The comment went viral Sunday, with more than 4.7 million watching one clip on Twitter as gun-control advocates rebuked the Republican senator. But his interview also underscored the steep challenge that President Biden and his allies will face in seeking to enact new restrictions on gun ownership.

On Tuesday, the day after a gunman killed 10 people, including a police officer, inside a Boulder grocery store, Biden called for a renewed ban on assault weapons and high-capacity magazines, as well as expanded federal background checks for gun sales. Later in the week, Biden also said he would consider executive orders limiting access to foreign-made guns and 3-D-printed weapons.

Activists and politicians, though, have said that expanded background checks may be a more feasible short-term goal in the wake of the latest round of mass shootings.

Indeed, Graham has supported expanding red-flag laws, which are in place in 19 states and can temporarily restrict gun sales to people flagged by family members or authorities as a danger to themselves or others. Last year, he co-sponsored legislation to encourage red-flag laws, and on Sunday said he still supports that move.

“Most of these problems have a lot to do with mental health. Count me in for addressing that issue,” he told Wallace. “Red-flag laws exist in 19 states. There’s some things we can do.”

But Graham also has long opposed any efforts to reintroduce a ban on assault weapons after Congress allowed the previous ban to expire in 2004 — a move that Graham endorsed at the time, calling the ban a “violation of the constitutional rights of responsible Americans.”
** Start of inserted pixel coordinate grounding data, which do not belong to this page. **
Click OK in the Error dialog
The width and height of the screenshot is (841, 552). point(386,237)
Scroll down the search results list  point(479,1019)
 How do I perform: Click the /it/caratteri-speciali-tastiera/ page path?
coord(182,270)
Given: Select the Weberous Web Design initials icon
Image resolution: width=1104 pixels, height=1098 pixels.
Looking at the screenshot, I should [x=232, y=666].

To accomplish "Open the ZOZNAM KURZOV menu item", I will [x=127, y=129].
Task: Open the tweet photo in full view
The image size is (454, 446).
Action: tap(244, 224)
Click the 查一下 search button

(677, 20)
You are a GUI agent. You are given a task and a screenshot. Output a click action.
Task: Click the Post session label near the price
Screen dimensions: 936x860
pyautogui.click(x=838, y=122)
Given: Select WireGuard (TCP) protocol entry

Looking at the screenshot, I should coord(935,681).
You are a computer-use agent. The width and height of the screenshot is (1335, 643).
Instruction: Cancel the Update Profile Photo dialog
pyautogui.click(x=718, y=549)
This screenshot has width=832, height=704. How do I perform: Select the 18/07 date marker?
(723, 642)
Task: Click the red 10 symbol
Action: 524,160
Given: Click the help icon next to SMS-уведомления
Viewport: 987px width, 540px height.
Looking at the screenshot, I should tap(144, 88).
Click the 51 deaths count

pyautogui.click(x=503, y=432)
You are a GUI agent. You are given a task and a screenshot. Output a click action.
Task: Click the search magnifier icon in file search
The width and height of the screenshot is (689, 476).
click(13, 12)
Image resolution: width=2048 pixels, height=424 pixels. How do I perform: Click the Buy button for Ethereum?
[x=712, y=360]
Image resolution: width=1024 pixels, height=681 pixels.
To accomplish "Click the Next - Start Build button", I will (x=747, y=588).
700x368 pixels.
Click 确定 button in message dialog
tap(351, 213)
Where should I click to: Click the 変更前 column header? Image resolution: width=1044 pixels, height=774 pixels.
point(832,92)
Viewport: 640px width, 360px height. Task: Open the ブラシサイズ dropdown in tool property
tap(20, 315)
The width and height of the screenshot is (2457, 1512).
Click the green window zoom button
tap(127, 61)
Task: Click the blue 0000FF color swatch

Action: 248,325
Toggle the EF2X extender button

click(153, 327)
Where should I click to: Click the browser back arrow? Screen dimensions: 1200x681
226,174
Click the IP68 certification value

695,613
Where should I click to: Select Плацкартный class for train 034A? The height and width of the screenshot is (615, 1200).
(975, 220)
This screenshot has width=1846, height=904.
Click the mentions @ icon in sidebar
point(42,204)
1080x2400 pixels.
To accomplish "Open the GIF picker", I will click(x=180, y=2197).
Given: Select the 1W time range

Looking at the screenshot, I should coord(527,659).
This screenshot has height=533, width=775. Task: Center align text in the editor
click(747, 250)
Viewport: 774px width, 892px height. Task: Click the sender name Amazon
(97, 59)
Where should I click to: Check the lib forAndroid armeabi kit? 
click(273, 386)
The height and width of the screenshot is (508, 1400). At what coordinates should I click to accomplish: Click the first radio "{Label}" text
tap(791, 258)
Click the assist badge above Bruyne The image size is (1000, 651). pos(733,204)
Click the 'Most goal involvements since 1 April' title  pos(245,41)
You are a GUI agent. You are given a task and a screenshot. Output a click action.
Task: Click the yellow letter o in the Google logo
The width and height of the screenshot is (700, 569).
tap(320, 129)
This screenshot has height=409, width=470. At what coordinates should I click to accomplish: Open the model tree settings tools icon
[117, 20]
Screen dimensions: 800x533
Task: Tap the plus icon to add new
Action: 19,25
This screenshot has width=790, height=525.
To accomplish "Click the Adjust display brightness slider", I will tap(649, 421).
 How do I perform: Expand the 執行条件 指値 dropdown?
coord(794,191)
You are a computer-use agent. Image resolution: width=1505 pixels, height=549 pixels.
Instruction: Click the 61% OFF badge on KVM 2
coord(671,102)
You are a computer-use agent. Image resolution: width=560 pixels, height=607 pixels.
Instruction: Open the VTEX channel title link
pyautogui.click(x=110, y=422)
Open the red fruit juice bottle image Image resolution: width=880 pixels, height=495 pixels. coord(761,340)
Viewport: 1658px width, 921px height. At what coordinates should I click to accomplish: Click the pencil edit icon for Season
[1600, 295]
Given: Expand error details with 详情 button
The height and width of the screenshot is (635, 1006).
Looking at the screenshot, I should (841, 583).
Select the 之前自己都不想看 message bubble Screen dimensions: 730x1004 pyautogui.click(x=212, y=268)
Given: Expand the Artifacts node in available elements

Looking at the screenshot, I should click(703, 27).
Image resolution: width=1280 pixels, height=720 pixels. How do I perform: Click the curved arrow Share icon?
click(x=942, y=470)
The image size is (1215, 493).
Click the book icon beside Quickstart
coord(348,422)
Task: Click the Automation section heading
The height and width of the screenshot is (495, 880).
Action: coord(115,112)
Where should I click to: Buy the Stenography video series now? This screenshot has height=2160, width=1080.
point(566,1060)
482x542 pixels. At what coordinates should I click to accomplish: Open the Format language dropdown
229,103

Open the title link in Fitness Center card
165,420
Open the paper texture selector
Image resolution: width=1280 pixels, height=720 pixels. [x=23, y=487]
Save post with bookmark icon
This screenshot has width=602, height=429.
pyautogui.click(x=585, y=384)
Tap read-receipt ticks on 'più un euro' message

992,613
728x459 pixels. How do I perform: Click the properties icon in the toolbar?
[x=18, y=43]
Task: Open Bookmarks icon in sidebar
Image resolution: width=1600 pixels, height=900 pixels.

He’s also discussed owning an AR-15 in the past, including in the days after a gunman killed 26 people, including 20 children, at Sandy Hook Elementary School in Newtown, Conn., in 2012. As President Barack Obama pushed to reinstate the assault weapons ban, Graham argued against the move on NBC’s “Meet the Press.”

“I own an AR-15. I’ve got it at my house. The question is, if you deny me the right to buy another one, have you made America safer?” he told host David Gregory on Dec. 23, 2012. “I don’t suggest you take my right to buy an AR-15 away from me because I don’t think it will work and I do believe better security in schools is a good place to start.”

Graham has posted photos to social media of him firing the weapon, which is stenciled with insignia from his Air Force Reserve unit, he told the Washington Examiner last week.

On Sunday, he pitched his assault weapon as a necessity to protect himself during a hypothetical natural disaster in his home state. “You don’t have to have an AR-15, but if you have one lawfully, I think you should be allowed to keep it,” he told Wallace.

Gun-control advocates lashed out at Graham over the segment, questioning his priorities during a natural disaster.

“So now we know that as a US Senator, you have two choices of action during a natural disaster in your state: 1) Fly to Cancún, or 2) Grab your AR-15, barricade your front door and protect yourself from all the ‘gangs,’ ” tweeted NBA coach Steve Kerr — whose father was shot to death and who has spoken often about preventing gun violence — referencing an aborted trip to Mexico by Sen. Ted Cruz (R-Tex.) during last month’s widespread power outages.

Cameron Kasky, an activist and survivor of the Marjory Stoneman Douglas High School shooting in Parkland, Fla., suggested that Graham’s tough talk was a cover for the gun industry.

“Graham’s comments are a pretty good sign that gun control with Republicans is not a constitutional battle, it’s not about policy, it’s a culture-war thing,” Kasky told MSNBC host Mehdi Hasan on Sunday. “It’s what the gun lobby wants Republicans to say in order to sell more guns.”